*阅读材料*.
%%

由上可知,《北狄乐》是对汉魏南北朝时期北方鲜卑、匈奴、羌、氐、羯等诸少数民族歌曲的通称,因为中国古代中原汉人多以北狄、西戎、东夷、南蛮蔑称四方少数民族,《唐书·音乐志》因其旧。自唐代始,便以“北狄乐”总称两汉魏晋南北朝时期北方少数民族的民间音乐。(陈)智匠《古今乐录》著录的“梁鼓角横吹曲”六十六首歌辞是“北狄乐”歌辞的主要文献,现存于《乐府诗集·横吹曲辞》中。“北狄乐”的发展变迁大致经历了以下三个历史阶段。
一使用母语歌唱时期
东晋十六国前期,亦即北魏代都时期的北方民歌多用自己本民族语言歌唱,以描写本民族生活、歌颂民族部落首领和英雄为主要内容,在某种程度上具有民族史诗的性质。“魏氏来自云、朔,肇有诸华,乐操土风,未移其俗”。[8]其间,慕容鲜卑发展较快,其音乐文化亦最发达。
从《旧唐书》所引曲目看,《土谷浑》、《慕容可汗》二曲,都是歌颂部落首领的歌曲。《阿干歌》则有记载慕容鲜卑历史的史诗性歌曲,所以“子孙僭号,以此歌为辇后鼓吹大曲”。崔鸿《十六国春秋·前燕录》也记载慕容廆“以孔怀之思,作《吐谷浑阿于歌》(于当为干之讹),……及俊、垂僭号,以为辇后大曲”。[9]《旧唐书·音乐二》云:“知此歌是燕、魏之际鲜卑歌,歌辞虏音,竟不可晓。”[10]关于《阿干歌》产生的具体时间,黎虎《魏晋南北朝史论·慕容鲜卑音乐论略》认为在西晋太康十年(289)之后。[11]《土谷浑》、《慕容可汗》大概也是前燕初期的歌曲。

%%

*提取内容*.

%%

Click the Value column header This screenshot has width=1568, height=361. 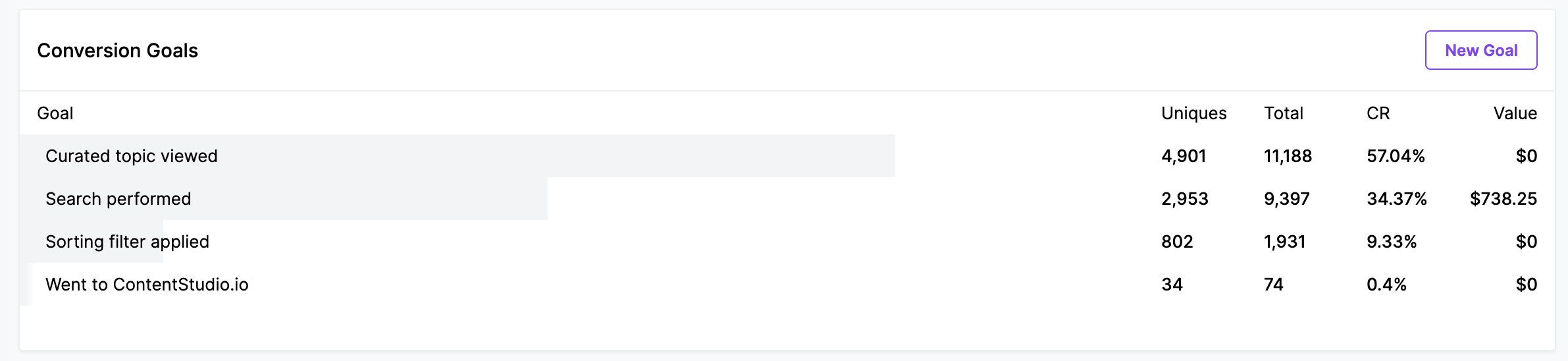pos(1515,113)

%%
%%

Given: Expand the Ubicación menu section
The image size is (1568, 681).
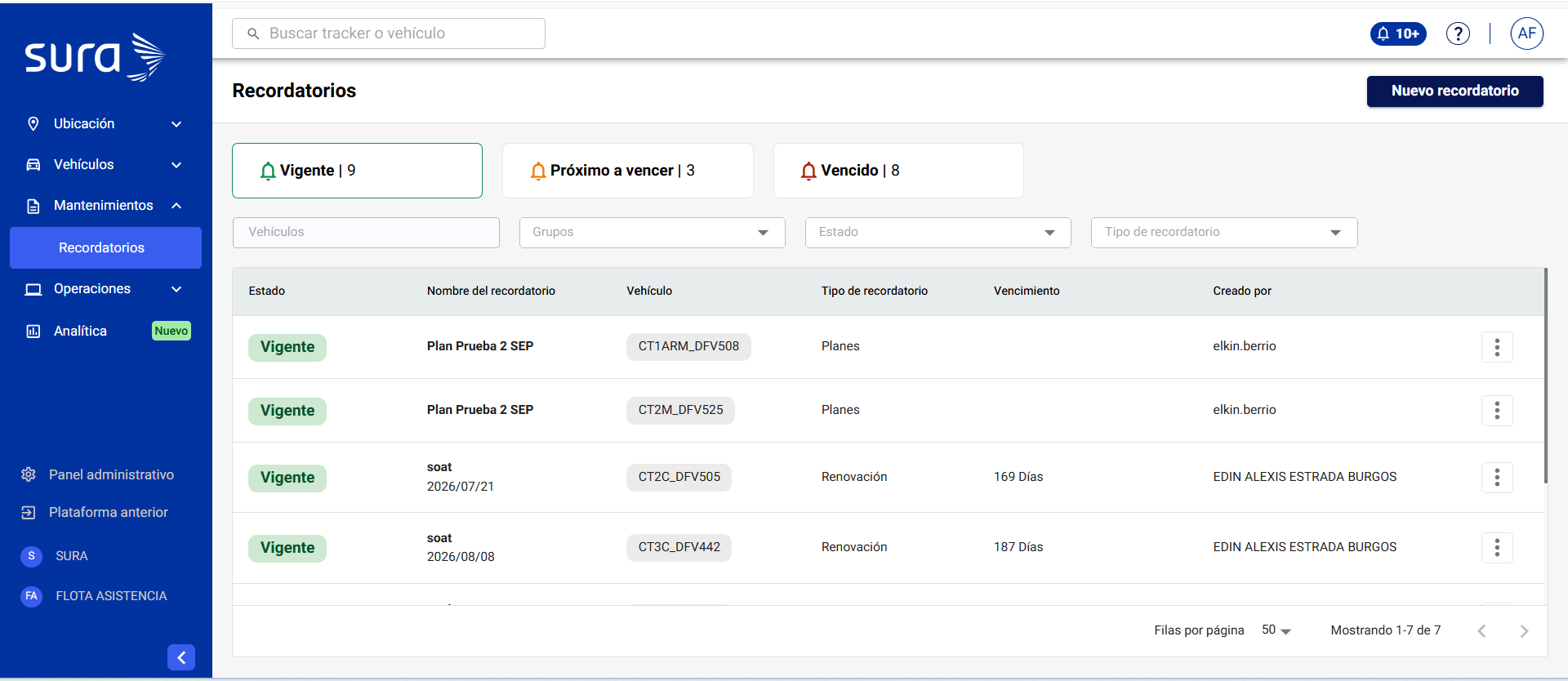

%%
%%

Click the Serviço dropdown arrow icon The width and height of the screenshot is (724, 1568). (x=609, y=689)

%%

*任务要求*. 逐字抄录关于《北狄乐》的材料中从“由上可知,《北狄乐》是对汉魏”到“展较快,其音乐文化亦最发达。”的部分。 上面列出的各行都不必参考。

*参考答案*.
由上可知,《北狄乐》是对汉魏南北朝时期北方鲜卑、匈奴、羌、氐、羯等诸少数民族歌曲的通称,因为中国古代中原汉人多以北狄、西戎、东夷、南蛮蔑称四方少数民族,《唐书·音乐志》因其旧。自唐代始,便以“北狄乐”总称两汉魏晋南北朝时期北方少数民族的民间音乐。(陈)智匠《古今乐录》著录的“梁鼓角横吹曲”六十六首歌辞是“北狄乐”歌辞的主要文献,现存于《乐府诗集·横吹曲辞》中。“北狄乐”的发展变迁大致经历了以下三个历史阶段。
一使用母语歌唱时期
东晋十六国前期,亦即北魏代都时期的北方民歌多用自己本民族语言歌唱,以描写本民族生活、歌颂民族部落首领和英雄为主要内容,在某种程度上具有民族史诗的性质。“魏氏来自云、朔,肇有诸华,乐操土风,未移其俗”。[8]其间,慕容鲜卑发展较快,其音乐文化亦最发达。